The dividing line between biological need and emotional desire can be razor thin. Does thirst precede or follow desire? The Coca Cola company spends billions trying to stimulate desire in responding to that question. Overall, advertising is about stimulating desire, often for something we don’t need at all or never even knew existed. Madison Avenue wants to turn us into Pavlov’s dogs, drooling with anticipation at the mere crunch of a sour cream flavored potato chip.

Hunger, sexual urges, thirst; these all have roots in biology, so their connection to desire seems perfectly natural. Combined with memory, behavioral patterns are established that connect with the experience of pleasure, itself a combination of biology and psychology. Food, drink, and sex generate hormones and chemical agents like endorphins, serotonin, and dopamine that stimulate pleasure centers in the brain’s hypothalamus, producing the desire to repeatedly seek them out. If uncontrolled, such desires and their satisfaction can become addictive, seeking pleasure obsessively in experiences and substances that we know are not good for us, that ultimately produce suffering, and often extend that suffering to others.

Being human is an emotional experience; happiness, comfort, security, safety, anxiety, concern, and terror are just the tip of the emotional iceberg, and all of these are powerful enough to qualify as needs, at least subjectively. The Buddha was on to something, given the close connection between need, desire, and suffering. However influential our rationality, its power often shrinks to irrelevance in comparison to the power of emotion.

When desire reaches the level of need, be it the desire to consume or the desire to control, our intellect, actions, and behavior are enlisted to produce outcomes. Satisfying desire accounts for the sum total of human accomplishment and fuels our penchant for more. So great is the force of human desire that it now threatens not only our own lives, but planet earth’s entire living system.

This is not a new idea. Every major wisdom tradition, from ancient to modern, teaches of the dangers of greed and warns of its terrible consequences. Uncontrollable desire fuels aggression, violence, murder, theft, deceit, and betrayal, and unsurprisingly these behaviors comprise the lion’s share of Hollywood’s plot lines about suffering. We’ve been warned, and are still warning ourselves but the biological and emotional forces within us resist amelioration. Like Mick sings, “I can’t get no, satisfaction.”

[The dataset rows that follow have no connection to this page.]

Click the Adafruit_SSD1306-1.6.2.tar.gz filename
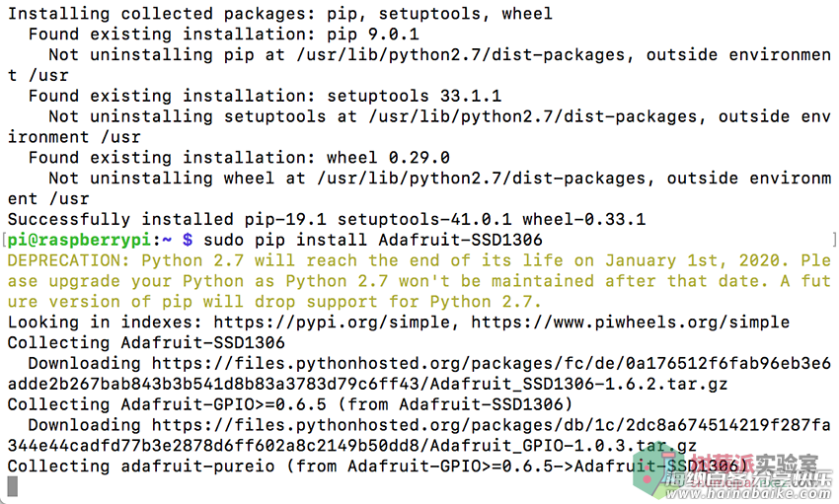This screenshot has width=839, height=504. [578, 384]
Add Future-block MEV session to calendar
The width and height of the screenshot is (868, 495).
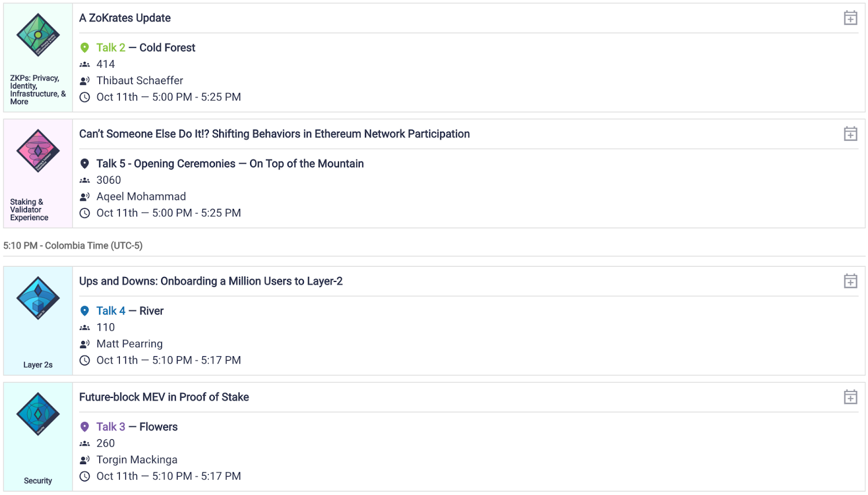tap(850, 397)
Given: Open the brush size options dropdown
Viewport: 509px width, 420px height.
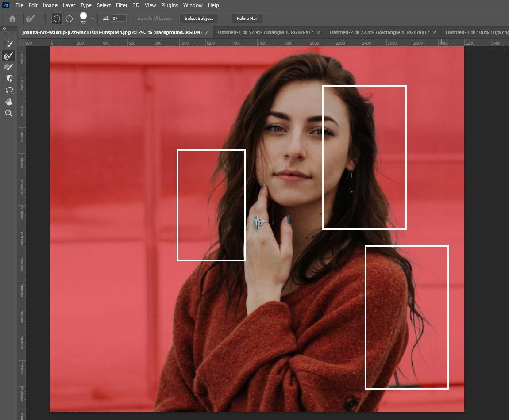Looking at the screenshot, I should [93, 19].
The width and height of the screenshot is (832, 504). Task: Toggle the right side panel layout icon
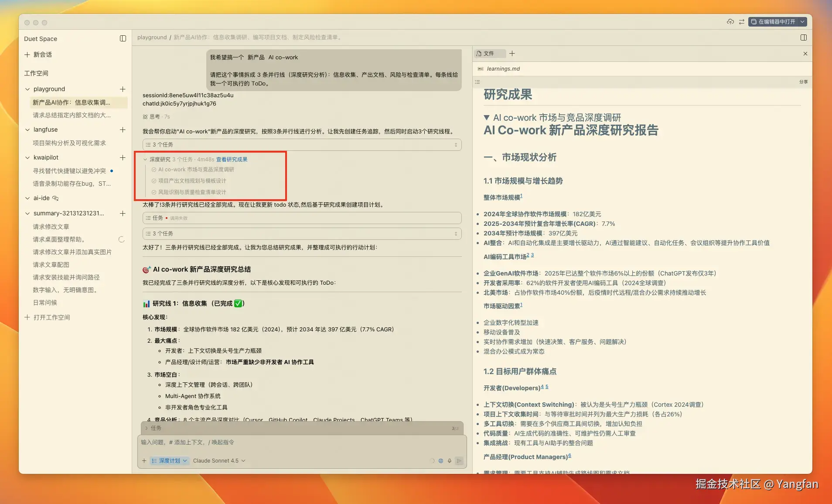(803, 37)
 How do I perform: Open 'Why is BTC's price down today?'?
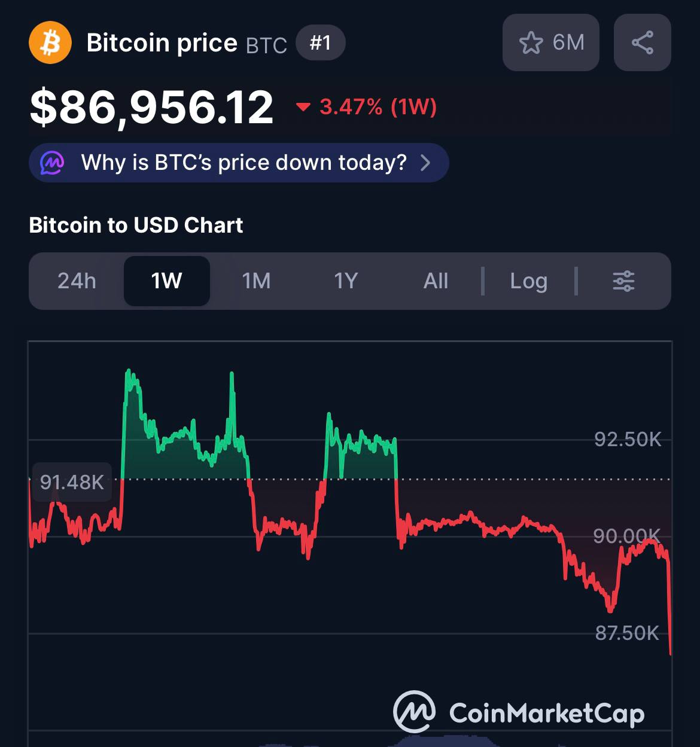(x=244, y=163)
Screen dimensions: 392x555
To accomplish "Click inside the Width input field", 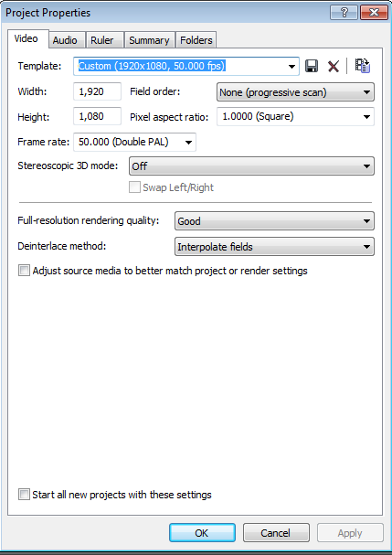I will coord(97,91).
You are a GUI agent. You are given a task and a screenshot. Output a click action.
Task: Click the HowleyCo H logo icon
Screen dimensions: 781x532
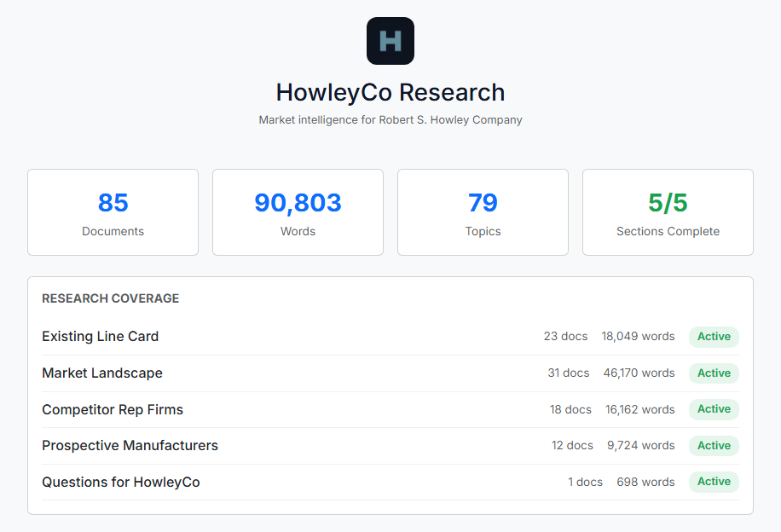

Will our rational selves be able to overcome our emotional needs and desires in time to prevent the human race from overdosing on more, more stuff and more power? The looming ecological and climate crises may wrest the choice out of our hands. The earth is a complex 4.5 billion year old adaptive system, our place in its history just a infinitesimally tiny blip in time. If we consume ourselves into oblivion the earth will recover just fine without us. No species lasts forever, after all.

We are, presumably, the most intelligent animals that have ever lived on earth, and if we can acquire enough wisdom, we might just squeak through a few more millennia. But that’s a big if.

3 thoughts on “You can’t always get what you want

  1. So that’s an essay about the first Noble Truth. Maybe it would be good to go on from here to the other Noble Truths. Buddha did say, after all, that there is a path out of suffering. One thing I wonder about from time to time is : did Buddha intend for the whole human race to adopt his teaching, or is it a matter of the individual. Obviously if everyone joined the Sangha as celibates, the human race wouldn’t last long.

  2. Mick in his song leans hard into the distinction of need and desire. It is important to note that you can need things you don’t desire, even things you are terrified of and actively avoid. So isn’t the way to take the Buddha’s advice to shed desire and make sure you understand and satisfy your needs?